Figure 7. Deviations of the center-of-mean values from the geometrical image centers for the distribution of calculated saliency (A–D) and fixation (dwelling) time (E,F). Saliency was calculated according to the ITTI method (A,B) and the GBVS method (C,D) respectively. Details were selected by non-expert participants, by expert participants or they were avoided during the cropping procedure, as indicated at the bottom of panels (E,F). Red indicates results for original color photographs and blue for Mooney images. Results are shown separately for the x-axis and the y-axis. The boxes comprise the percentiles between 25% and 75% with the median value indicated by the horizontal line within each box. The whiskers represent the 10 and 90 percentiles. Significant differences between the selected and avoided details are indicated by the asterisks (*p < 0.05; **p < 0.01; ***p < 0.001; ****p < 0.0001).

In general, the three measures showed similar deviations for non-experts and experts. For the color photographs, deviations were smaller for the selected details than for the avoided details along the y-axis. The deviation for ITTI (Figures 7A,B) was smaller for the details selected by non-experts (Mean: 0.066 ± 0.042 SD) than for avoided details (Mean 0.088 ± 0.063 SD; df: 44, p = 0.0027). The same was found for details selected by experts (Mean 0.067 ± 0.045 SD) when compared to avoided details (Mean 0.089 ± 0.063 SD; df: 34, p = 0.0092). No significant difference was found for deviations along the x-axis.

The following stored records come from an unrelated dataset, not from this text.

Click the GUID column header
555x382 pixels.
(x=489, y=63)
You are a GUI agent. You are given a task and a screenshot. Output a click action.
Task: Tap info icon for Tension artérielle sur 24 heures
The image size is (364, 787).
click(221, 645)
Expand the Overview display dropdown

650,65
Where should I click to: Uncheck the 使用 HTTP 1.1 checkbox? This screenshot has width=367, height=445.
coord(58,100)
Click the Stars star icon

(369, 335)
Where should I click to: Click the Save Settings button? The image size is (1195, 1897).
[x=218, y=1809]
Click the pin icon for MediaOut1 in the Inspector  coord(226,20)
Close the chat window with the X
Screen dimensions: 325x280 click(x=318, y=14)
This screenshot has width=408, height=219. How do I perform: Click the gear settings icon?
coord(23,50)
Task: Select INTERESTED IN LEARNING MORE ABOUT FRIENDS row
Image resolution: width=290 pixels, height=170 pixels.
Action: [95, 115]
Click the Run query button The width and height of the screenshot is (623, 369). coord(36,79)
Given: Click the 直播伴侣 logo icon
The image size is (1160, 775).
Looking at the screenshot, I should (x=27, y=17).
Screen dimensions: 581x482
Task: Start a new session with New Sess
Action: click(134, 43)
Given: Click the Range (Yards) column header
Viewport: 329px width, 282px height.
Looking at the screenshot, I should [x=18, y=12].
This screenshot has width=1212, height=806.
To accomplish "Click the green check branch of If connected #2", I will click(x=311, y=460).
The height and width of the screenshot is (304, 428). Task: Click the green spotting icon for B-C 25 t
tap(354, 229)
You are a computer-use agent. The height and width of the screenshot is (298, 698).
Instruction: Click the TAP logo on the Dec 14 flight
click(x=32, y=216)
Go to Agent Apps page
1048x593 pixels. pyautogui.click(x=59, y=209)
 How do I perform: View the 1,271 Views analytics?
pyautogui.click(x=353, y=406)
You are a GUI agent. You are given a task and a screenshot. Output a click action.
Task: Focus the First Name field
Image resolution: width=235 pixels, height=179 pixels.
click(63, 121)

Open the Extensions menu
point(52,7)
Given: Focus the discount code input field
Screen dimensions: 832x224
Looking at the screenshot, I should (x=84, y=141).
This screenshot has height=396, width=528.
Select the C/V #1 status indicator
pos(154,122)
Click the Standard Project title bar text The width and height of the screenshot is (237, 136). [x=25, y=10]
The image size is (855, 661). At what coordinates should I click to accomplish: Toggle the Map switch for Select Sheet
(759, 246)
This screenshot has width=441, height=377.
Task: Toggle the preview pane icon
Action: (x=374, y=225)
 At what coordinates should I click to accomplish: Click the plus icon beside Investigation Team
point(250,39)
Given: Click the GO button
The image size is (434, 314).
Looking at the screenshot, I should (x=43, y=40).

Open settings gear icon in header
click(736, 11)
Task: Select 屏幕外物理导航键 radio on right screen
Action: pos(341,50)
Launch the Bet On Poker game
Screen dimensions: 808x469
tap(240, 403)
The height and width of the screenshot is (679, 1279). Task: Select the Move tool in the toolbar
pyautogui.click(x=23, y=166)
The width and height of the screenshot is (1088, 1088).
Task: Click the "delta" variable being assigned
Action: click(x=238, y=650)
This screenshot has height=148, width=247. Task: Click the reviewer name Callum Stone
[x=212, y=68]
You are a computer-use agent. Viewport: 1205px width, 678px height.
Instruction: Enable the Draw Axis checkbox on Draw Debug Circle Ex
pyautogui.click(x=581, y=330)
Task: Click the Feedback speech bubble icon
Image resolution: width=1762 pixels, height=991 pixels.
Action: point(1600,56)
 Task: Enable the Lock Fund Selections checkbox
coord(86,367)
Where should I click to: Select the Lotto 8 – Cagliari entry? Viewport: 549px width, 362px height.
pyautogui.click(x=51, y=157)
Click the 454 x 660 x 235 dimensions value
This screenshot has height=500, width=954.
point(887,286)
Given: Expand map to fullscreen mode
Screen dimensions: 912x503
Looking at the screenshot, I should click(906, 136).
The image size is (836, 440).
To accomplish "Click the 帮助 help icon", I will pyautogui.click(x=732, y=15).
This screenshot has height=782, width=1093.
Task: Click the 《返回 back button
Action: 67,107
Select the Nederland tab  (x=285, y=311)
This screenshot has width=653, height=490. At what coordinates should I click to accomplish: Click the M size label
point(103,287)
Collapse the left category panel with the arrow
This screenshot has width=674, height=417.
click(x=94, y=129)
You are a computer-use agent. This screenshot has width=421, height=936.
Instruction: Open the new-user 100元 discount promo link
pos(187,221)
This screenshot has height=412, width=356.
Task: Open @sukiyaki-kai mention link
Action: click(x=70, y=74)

Similar results were obtained for GBVS (Figures 7C,D). Again, non-experts selected details that deviated less from the geometrical image center (Mean: 0.041 ± 0.026 SD) than the avoided details (Mean 0.062 ± 0.048 SD; df: 44, p = 0.0006), as did the experts (Mean: 0.044 ± 0.029 SD vs. Mean: 0.065 ± 0.048 SD; df: 34, p = 0.0004).

Deviations for eye fixations (Figures 7E,F) were different not only along the y-axis, but also along the x-axis. For non-experts, deviations were smaller for the selected details than for avoided details along the y-axis (Mean: 0.050 ± 0.039 SD for selected details vs. Mean: 0.123 ± 0.083 SD for avoided details; df: 44, p < 0.0001) and along the x-axis (Mean: 0.054 ± 0.041 SD vs. Mean: 0.077 ± 0.054 SD; df: 44, p = 0.032). For experts, results were similar (for y-axis: Mean: 0.060 ± 0.040 SD vs. Mean: 0.125 ± 0.088 SD; df: 34, p < 0.0001; and for x-axis: Mean: 0.054 ± 0.047 SD vs. Mean: 0.078 ± 0.058 SD; df: 34, p = 0.036).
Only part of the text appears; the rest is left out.